In the case of the Eucharist, the outward and visible sign is bread and wine, given and received according to Christ’s command. The inward and spiritual grace is the Body and Blood of Christ given to his people, and received by faith.
In addition to these two, there are other spiritual markers in our journey of faith that can serve as means of grace.

Sacramental Rites include:
Confirmation: the adult affirmation of our baptismal vows
Reconciliation of a Penitent: private confession
Matrimony: Christian marriage
Holy Orders: ordination to the diaconate, priesthood, or episcopacy
Unction: anointing those who are sick or dying with holy oil

Learn more about the Sacramental Rites:

In the Episcopal church there are three vehicles for making an adult commitment to the church.  confirmation is  the sealing of the covenant created in baptism. Those being confirmed are known as confirmands. For adults, it is an affirmation of belief in God’s covenant with us.  Confirmation is for those Baptized but who have not been confirmed in another faith tradition.  Reception is for those who are Confirmed in another faith tradition and wish to join the Episcopal church.  Reaffirmation is for those who seek to recommit themself to their faith journey in our Episcopal tradition.  For those who have been away from church for a while or those who wish to strengthen and recommit to their faith.

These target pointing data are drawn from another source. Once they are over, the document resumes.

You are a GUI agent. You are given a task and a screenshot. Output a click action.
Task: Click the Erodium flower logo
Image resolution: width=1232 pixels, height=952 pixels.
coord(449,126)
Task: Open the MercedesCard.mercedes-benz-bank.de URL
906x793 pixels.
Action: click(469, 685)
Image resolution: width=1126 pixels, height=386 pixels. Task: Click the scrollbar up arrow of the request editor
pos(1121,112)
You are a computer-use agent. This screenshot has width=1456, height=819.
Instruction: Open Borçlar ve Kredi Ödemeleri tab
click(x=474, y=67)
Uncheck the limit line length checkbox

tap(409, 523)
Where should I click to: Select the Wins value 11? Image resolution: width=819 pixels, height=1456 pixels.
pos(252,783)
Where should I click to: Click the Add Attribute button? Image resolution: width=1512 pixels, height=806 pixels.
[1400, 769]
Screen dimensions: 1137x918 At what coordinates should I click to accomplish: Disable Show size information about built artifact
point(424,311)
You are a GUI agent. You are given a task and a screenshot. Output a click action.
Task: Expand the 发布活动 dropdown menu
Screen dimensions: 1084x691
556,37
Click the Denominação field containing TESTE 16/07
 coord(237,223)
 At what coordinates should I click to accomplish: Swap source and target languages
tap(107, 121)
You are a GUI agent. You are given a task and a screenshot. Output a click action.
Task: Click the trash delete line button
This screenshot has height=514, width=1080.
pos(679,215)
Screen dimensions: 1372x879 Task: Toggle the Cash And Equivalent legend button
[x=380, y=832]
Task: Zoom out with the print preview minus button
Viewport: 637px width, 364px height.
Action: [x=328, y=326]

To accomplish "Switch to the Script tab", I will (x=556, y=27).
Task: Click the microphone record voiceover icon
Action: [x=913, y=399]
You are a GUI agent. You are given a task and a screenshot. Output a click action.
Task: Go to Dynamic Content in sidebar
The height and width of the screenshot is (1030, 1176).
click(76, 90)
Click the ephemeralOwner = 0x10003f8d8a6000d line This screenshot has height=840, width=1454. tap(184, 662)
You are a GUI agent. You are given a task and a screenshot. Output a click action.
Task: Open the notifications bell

Reconciliation of a Penitent: private confession
The church  provides for confessions of sin by individual penitents, and for their absolution, pronounced by a bishop or priest.  The BCP provides two forms of service for the Reconciliation of a Penitent (p. 447, 449). The Reconciliation of a Penitent is one of the sacramental rites of the church (p. 861). The secrecy of the confession is morally absolute for those who hear a private confession.

Matrimony: Christian marriage
Rite for holy matrimony in the Episcopal Church (BCP, p. 423). Marriage is a solemn public covenant between two persons in the presence of God. At least one of the couple must be a baptized Christian. Prior to the marriage, the couple sign a declaration of intention. It states that they hold marriage to be a sacramental union and covenant between the couple and God.

Holy Orders
The ordained ministries of bishops, priests (presbyters), and deacons. Canonical provisions concerning ordination to these three orders are equally applicable to men and women in the Episcopal Church.

Sacrament of Anointing,  (Sacrament of the sick, Unction)
Sacramental use of oil as an outward sign of God's active presence for healing, initiation, or ordination. Anointing with oil by smearing or pouring may accompany prayers for healing (unction) and the laying on of hands in the rite for Ministration to the Sick (BCP, p. 453). The signing with the cross of the newly Baptized and the laying of hands and blessing with oil for healing and strengthening in body, mind and spirit.